Walka tego typu mogłaby jednak stać się dość monotonna po jakimś czasie. Na szczęście zmagania na polu bitwy to nie tylko konfrontacja w zwarciu. Przez cały czas należy uważać na przyczajonych dookoła łuczników, kuszników oraz na szarżującą kawalerię, która może zwalić nas na ziemię jednym celnym pchnięciem lancy. Tak, walka z konia to kolejna fantastyczna możliwość w War of the Roses. Konno może walczyć w zasadzie każda klasa, ponieważ luźno biegnącą szkapę może dosiąść ktokolwiek, należy tu jednak wspomnieć, że walka z grzbietu to zupełnie inna para kaloszy. Koń zachowuje się bardzo naturalnie, nie rozpędza się od razu jak Ferrari, nie skręca w miejscu jak quad, należy odpowiednio wybierać rodzaj i siłę ataku, wyczuć odpowiedni moment na cios itd. Możliwe jest nawet łucznictwo z grzbietu, wygląda jednak na to, że stanowi ono istną loterię (pomijam drobne przeoczenie autorów, że z longbow’ów nie dało się strzelać siedząc w siodle).
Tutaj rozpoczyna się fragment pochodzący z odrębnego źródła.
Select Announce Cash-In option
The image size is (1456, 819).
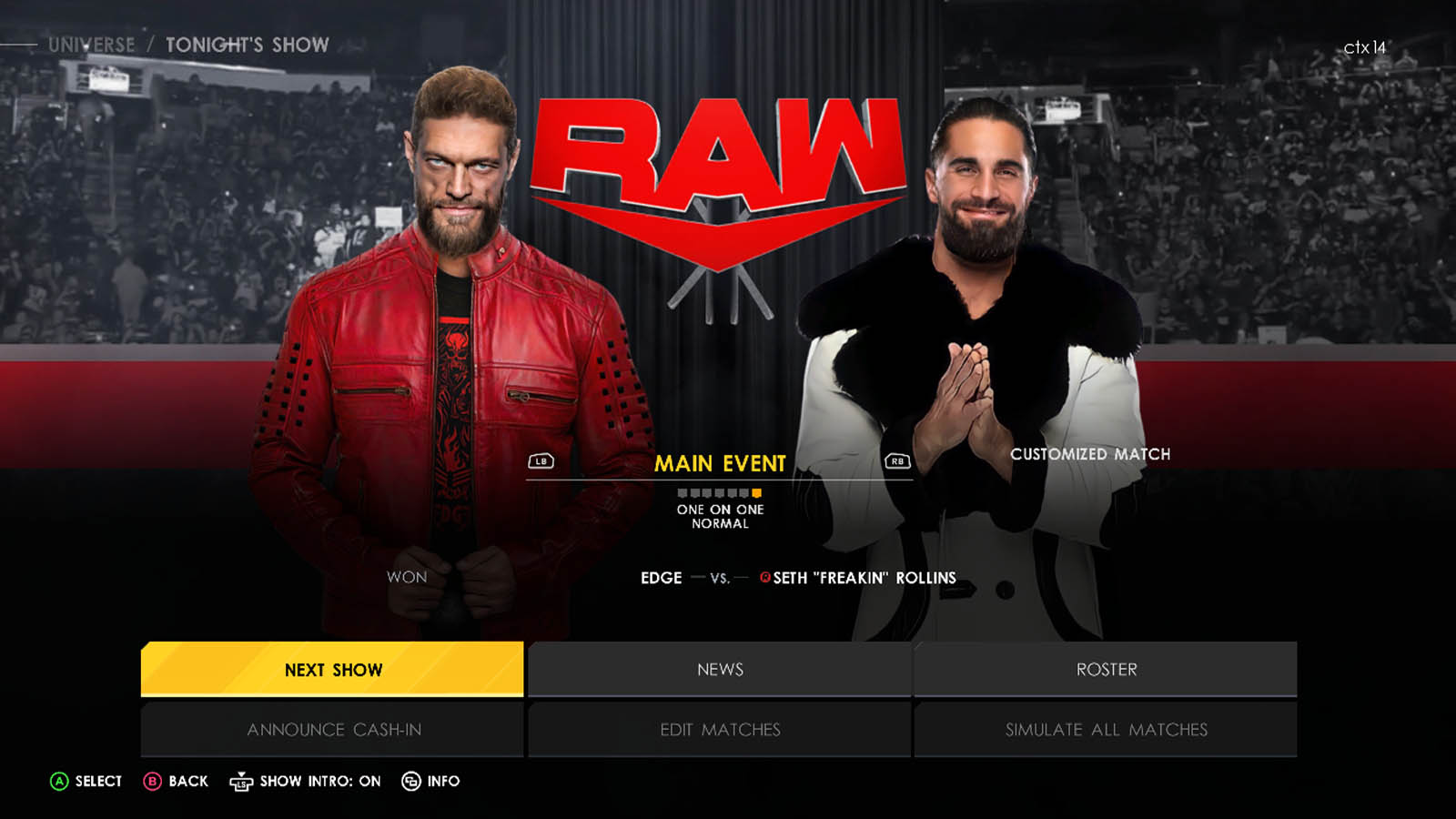(332, 729)
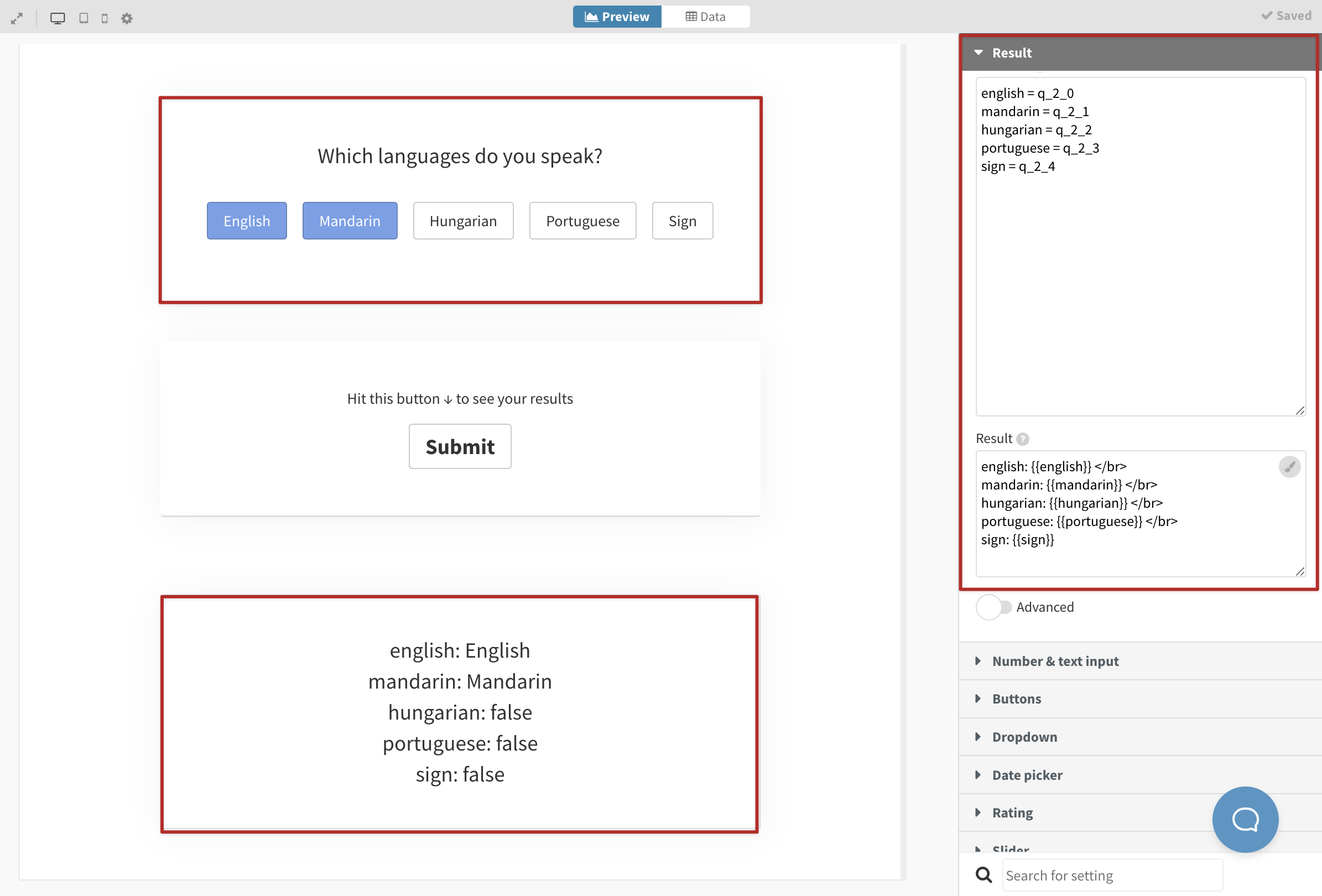The width and height of the screenshot is (1322, 896).
Task: Select the Hungarian language option
Action: point(462,221)
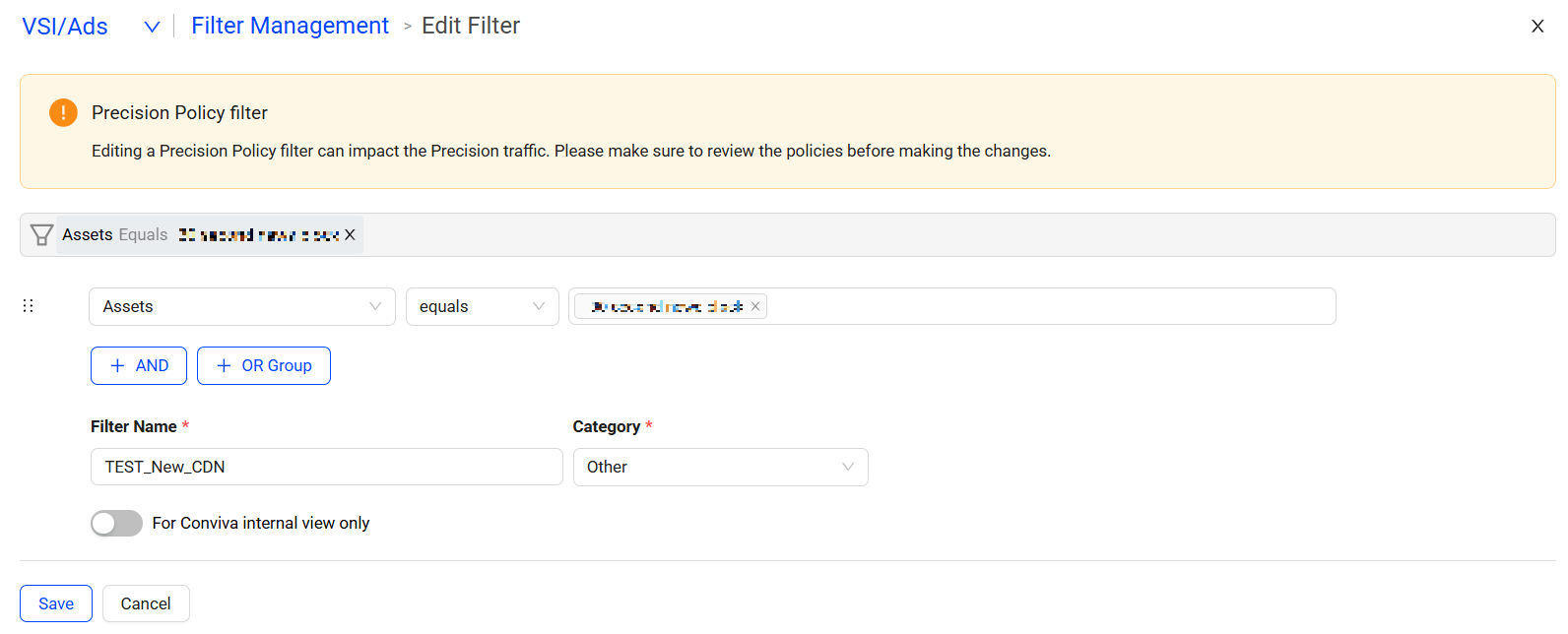Expand the VSI/Ads product switcher
Viewport: 1568px width, 634px height.
pos(152,28)
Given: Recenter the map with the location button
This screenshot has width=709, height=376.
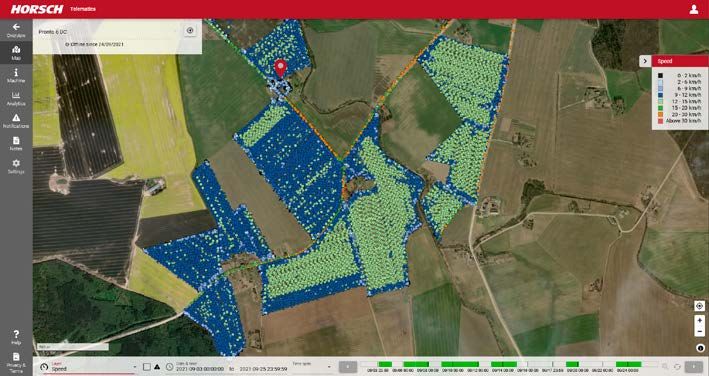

Na jednym z materiałów video widziałem mniej więcej taką sytuację: dwóch piechurów walczy zataczając dookoła siebie kręgi aby wyjść na jak najlepsza pozycję do ataku, jeden z nich trafia ciężkim mieczem w głowę przeciwnika. Tamten pada nieprzytomny, a kiedy zwycięzca pochyla się nad nim aby przeprowadzić egzekucję (o tym za chwilę) zostaje trafiony przez łucznika i również pada na ziemię. Następnie przybiega rzeczony łucznik aby ocucić swojego kamrata i w mgnieniu oka zostaje przebity lancą cwałującego kawalerzysty. Coś pięknego. To był właśnie ten moment, w którym postanowiłem kupić War of the Roses nawet jeżeli będę musiał w tym celu sprzedać połowę sprzętów z domu czy zaciągnąć kredyt u „Siergieja Wyrwirączki”. Dla takich właśnie chwil żyje każdy gracz.

Napinamy cięciwy.

ciekawe dlaczego nazywają go "Longbow"...

Kolejnym bardzo istotnym elementem jest walka na dystans. Tutaj oczywiście prym wiodą łucznicy, kusznicy oraz klasa posługująca się bronią palną. Mechanika walki orężem „dalekiego zasięgu” zależy oczywiście od jego rodzaju. Longbow’y naciąga się dość szybko, a sam proces celowania odbywa się z pierwszej osoby, na zasadzie kontrolowania długości czasu napięcia cięciwy oraz synchronizacji dwóch przecinających się markerów obok celownika. Idealne zsynchronizowanie tych elementów owocuje celnym strzałem, natomiast gdy na przykład zbyt długo trzymamy napiętą cięciwę, ręce zaczynają drżeć i już po chwili możemy napinać łuk od nowa. Musze się tu pochwalić, że kilkakrotnie strzelałem z repliki walijskiego longbow’a i z autopsji wiem jak ciężko jest utrzymać napiętą cięciwę bez drżenia rąk przez dłuższy czas.
Cały proces posługiwania się łukiem może więc wyglądać na dość złożony, lecz w rzeczywistości nie jest aż tak trudny do opanowania, a celny strzał, malowniczo zwalający jeźdźca z konia potrafi dać naprawdę mnóstwo frajdy. Łucznicy nie są jednak skazani jedynie na walkę z dystansu. Jako drugą broń noszą miecze i choć z racji lekkiego pancerza nie sprawdzają się zbyt dobrze z zwarciu, to przy odrobinie wprawy są w stanie powalić nawet ciężkozbrojnego rycerza.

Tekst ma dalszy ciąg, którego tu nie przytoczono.